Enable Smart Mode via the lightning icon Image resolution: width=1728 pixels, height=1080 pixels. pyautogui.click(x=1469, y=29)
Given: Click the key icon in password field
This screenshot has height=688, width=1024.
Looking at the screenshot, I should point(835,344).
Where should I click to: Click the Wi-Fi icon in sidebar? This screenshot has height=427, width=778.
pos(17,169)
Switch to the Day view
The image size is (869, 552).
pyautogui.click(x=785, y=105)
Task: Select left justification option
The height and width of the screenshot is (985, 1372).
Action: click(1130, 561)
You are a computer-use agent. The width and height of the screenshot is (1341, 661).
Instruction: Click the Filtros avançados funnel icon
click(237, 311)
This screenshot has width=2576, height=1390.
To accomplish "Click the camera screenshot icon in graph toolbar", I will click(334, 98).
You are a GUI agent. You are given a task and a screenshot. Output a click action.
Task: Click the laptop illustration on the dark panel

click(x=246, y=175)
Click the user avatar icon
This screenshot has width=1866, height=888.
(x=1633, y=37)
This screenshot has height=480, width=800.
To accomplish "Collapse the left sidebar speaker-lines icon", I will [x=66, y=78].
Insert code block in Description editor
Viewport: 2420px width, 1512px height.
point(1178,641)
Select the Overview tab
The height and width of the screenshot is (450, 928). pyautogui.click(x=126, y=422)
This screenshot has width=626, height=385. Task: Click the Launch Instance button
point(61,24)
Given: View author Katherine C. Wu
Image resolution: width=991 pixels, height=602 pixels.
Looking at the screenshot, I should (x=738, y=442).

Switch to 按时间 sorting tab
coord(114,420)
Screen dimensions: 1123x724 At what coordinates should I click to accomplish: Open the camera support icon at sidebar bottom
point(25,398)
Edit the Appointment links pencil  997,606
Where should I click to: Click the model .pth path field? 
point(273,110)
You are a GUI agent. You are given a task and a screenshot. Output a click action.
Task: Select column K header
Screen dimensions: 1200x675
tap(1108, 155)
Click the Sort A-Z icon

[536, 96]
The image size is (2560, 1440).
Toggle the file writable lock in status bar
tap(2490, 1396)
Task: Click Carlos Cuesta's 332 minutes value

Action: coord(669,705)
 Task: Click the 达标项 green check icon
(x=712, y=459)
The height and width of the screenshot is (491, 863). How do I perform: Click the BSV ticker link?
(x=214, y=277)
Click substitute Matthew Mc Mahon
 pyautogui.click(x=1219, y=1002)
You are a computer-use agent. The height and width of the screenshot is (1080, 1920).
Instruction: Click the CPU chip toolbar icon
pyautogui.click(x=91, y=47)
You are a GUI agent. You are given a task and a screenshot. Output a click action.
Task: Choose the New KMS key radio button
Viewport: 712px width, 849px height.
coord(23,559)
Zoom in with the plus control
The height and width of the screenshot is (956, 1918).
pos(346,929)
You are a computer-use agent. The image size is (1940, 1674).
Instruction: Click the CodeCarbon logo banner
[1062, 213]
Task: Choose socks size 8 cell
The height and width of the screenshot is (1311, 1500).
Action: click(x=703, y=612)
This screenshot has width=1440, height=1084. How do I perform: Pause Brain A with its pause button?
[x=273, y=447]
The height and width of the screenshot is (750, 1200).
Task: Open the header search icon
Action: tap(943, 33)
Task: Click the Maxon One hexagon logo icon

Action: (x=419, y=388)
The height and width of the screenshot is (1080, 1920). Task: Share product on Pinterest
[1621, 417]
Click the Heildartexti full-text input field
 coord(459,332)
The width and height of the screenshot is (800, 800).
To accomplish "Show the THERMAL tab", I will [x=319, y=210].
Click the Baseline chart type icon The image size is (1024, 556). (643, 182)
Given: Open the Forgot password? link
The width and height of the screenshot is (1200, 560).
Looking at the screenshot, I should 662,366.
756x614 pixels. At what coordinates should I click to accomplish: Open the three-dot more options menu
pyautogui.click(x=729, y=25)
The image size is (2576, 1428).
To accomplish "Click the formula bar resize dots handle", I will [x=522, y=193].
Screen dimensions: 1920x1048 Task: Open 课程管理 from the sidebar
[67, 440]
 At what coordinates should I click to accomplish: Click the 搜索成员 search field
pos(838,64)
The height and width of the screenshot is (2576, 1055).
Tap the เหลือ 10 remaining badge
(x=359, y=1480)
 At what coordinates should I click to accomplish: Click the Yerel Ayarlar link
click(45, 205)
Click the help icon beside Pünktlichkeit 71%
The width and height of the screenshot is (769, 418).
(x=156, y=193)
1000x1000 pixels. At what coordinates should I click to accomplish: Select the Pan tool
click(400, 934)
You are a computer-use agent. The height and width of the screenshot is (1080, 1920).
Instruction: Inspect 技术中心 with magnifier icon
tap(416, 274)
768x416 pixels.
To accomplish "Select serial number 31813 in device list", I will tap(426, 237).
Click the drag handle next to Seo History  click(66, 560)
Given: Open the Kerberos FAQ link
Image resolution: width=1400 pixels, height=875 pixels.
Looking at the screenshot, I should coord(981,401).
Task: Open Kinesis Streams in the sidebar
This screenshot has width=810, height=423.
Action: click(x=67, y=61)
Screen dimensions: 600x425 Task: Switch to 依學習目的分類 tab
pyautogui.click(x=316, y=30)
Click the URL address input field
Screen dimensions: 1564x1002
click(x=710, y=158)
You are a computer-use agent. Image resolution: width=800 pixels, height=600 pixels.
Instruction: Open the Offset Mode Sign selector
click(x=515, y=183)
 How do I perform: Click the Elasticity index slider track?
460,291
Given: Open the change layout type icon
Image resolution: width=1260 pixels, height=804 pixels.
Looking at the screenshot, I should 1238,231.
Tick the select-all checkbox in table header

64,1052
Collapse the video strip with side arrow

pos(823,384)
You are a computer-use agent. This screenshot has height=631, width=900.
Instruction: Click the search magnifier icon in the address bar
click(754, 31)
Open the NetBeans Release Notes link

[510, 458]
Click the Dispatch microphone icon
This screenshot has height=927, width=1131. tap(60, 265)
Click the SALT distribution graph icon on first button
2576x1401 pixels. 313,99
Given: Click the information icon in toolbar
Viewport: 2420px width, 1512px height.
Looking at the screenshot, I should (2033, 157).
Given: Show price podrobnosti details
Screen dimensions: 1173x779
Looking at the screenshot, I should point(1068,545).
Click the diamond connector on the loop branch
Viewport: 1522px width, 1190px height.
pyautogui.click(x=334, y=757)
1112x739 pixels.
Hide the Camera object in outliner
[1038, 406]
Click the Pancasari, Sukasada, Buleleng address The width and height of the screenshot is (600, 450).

----

WORK TO BE COMPLETED
Set down all of the rows above again, character for character, in their original order and with nothing added, altered, or omitted.

PROBLEM SOLUTION
Enable Smart Mode via the lightning icon Image resolution: width=1728 pixels, height=1080 pixels. pyautogui.click(x=1469, y=29)
Given: Click the key icon in password field
This screenshot has height=688, width=1024.
Looking at the screenshot, I should point(835,344).
Where should I click to: Click the Wi-Fi icon in sidebar? This screenshot has height=427, width=778.
pos(17,169)
Switch to the Day view
The image size is (869, 552).
pyautogui.click(x=785, y=105)
Task: Select left justification option
The height and width of the screenshot is (985, 1372).
Action: click(1130, 561)
You are a computer-use agent. The width and height of the screenshot is (1341, 661).
Instruction: Click the Filtros avançados funnel icon
click(237, 311)
This screenshot has width=2576, height=1390.
To accomplish "Click the camera screenshot icon in graph toolbar", I will click(334, 98).
You are a GUI agent. You are given a task and a screenshot. Output a click action.
Task: Click the laptop illustration on the dark panel

click(x=246, y=175)
Click the user avatar icon
This screenshot has width=1866, height=888.
(x=1633, y=37)
This screenshot has height=480, width=800.
To accomplish "Collapse the left sidebar speaker-lines icon", I will [x=66, y=78].
Insert code block in Description editor
Viewport: 2420px width, 1512px height.
point(1178,641)
Select the Overview tab
The height and width of the screenshot is (450, 928). pyautogui.click(x=126, y=422)
This screenshot has width=626, height=385. Task: Click the Launch Instance button
point(61,24)
Given: View author Katherine C. Wu
Image resolution: width=991 pixels, height=602 pixels.
Looking at the screenshot, I should (x=738, y=442).

Switch to 按时间 sorting tab
coord(114,420)
Screen dimensions: 1123x724 At what coordinates should I click to accomplish: Open the camera support icon at sidebar bottom
point(25,398)
Edit the Appointment links pencil  997,606
Where should I click to: Click the model .pth path field? 
point(273,110)
You are a GUI agent. You are given a task and a screenshot. Output a click action.
Task: Select column K header
Screen dimensions: 1200x675
tap(1108, 155)
Click the Sort A-Z icon

[536, 96]
The image size is (2560, 1440).
Toggle the file writable lock in status bar
tap(2490, 1396)
Task: Click Carlos Cuesta's 332 minutes value

Action: coord(669,705)
 Task: Click the 达标项 green check icon
(x=712, y=459)
The height and width of the screenshot is (491, 863). How do I perform: Click the BSV ticker link?
(x=214, y=277)
Click substitute Matthew Mc Mahon
 pyautogui.click(x=1219, y=1002)
You are a computer-use agent. The height and width of the screenshot is (1080, 1920).
Instruction: Click the CPU chip toolbar icon
pyautogui.click(x=91, y=47)
You are a GUI agent. You are given a task and a screenshot. Output a click action.
Task: Choose the New KMS key radio button
Viewport: 712px width, 849px height.
coord(23,559)
Zoom in with the plus control
The height and width of the screenshot is (956, 1918).
pos(346,929)
You are a computer-use agent. The image size is (1940, 1674).
Instruction: Click the CodeCarbon logo banner
[1062, 213]
Task: Choose socks size 8 cell
The height and width of the screenshot is (1311, 1500).
Action: click(x=703, y=612)
This screenshot has width=1440, height=1084. How do I perform: Pause Brain A with its pause button?
[x=273, y=447]
The height and width of the screenshot is (750, 1200).
Task: Open the header search icon
Action: tap(943, 33)
Task: Click the Maxon One hexagon logo icon

Action: (x=419, y=388)
The height and width of the screenshot is (1080, 1920). Task: Share product on Pinterest
[1621, 417]
Click the Heildartexti full-text input field
 coord(459,332)
The width and height of the screenshot is (800, 800).
To accomplish "Show the THERMAL tab", I will [x=319, y=210].
Click the Baseline chart type icon The image size is (1024, 556). (643, 182)
Given: Open the Forgot password? link
The width and height of the screenshot is (1200, 560).
Looking at the screenshot, I should 662,366.
756x614 pixels. At what coordinates should I click to accomplish: Open the three-dot more options menu
pyautogui.click(x=729, y=25)
The image size is (2576, 1428).
To accomplish "Click the formula bar resize dots handle", I will [x=522, y=193].
Screen dimensions: 1920x1048 Task: Open 课程管理 from the sidebar
[67, 440]
 At what coordinates should I click to accomplish: Click the 搜索成员 search field
pos(838,64)
The height and width of the screenshot is (2576, 1055).
Tap the เหลือ 10 remaining badge
(x=359, y=1480)
 At what coordinates should I click to accomplish: Click the Yerel Ayarlar link
click(45, 205)
Click the help icon beside Pünktlichkeit 71%
The width and height of the screenshot is (769, 418).
(x=156, y=193)
1000x1000 pixels. At what coordinates should I click to accomplish: Select the Pan tool
click(400, 934)
You are a computer-use agent. The height and width of the screenshot is (1080, 1920).
Instruction: Inspect 技术中心 with magnifier icon
tap(416, 274)
768x416 pixels.
To accomplish "Select serial number 31813 in device list", I will tap(426, 237).
Click the drag handle next to Seo History  click(66, 560)
Given: Open the Kerberos FAQ link
Image resolution: width=1400 pixels, height=875 pixels.
Looking at the screenshot, I should coord(981,401).
Task: Open Kinesis Streams in the sidebar
This screenshot has width=810, height=423.
Action: click(x=67, y=61)
Screen dimensions: 600x425 Task: Switch to 依學習目的分類 tab
pyautogui.click(x=316, y=30)
Click the URL address input field
Screen dimensions: 1564x1002
click(x=710, y=158)
You are a computer-use agent. Image resolution: width=800 pixels, height=600 pixels.
Instruction: Open the Offset Mode Sign selector
click(x=515, y=183)
 How do I perform: Click the Elasticity index slider track?
460,291
Given: Open the change layout type icon
Image resolution: width=1260 pixels, height=804 pixels.
Looking at the screenshot, I should 1238,231.
Tick the select-all checkbox in table header

64,1052
Collapse the video strip with side arrow

pos(823,384)
You are a computer-use agent. This screenshot has height=631, width=900.
Instruction: Click the search magnifier icon in the address bar
click(754, 31)
Open the NetBeans Release Notes link

[510, 458]
Click the Dispatch microphone icon
This screenshot has height=927, width=1131. tap(60, 265)
Click the SALT distribution graph icon on first button
2576x1401 pixels. 313,99
Given: Click the information icon in toolbar
Viewport: 2420px width, 1512px height.
Looking at the screenshot, I should (2033, 157).
Given: Show price podrobnosti details
Screen dimensions: 1173x779
Looking at the screenshot, I should point(1068,545).
Click the diamond connector on the loop branch
Viewport: 1522px width, 1190px height.
pyautogui.click(x=334, y=757)
1112x739 pixels.
Hide the Camera object in outliner
[1038, 406]
Click the Pancasari, Sukasada, Buleleng address The width and height of the screenshot is (600, 450).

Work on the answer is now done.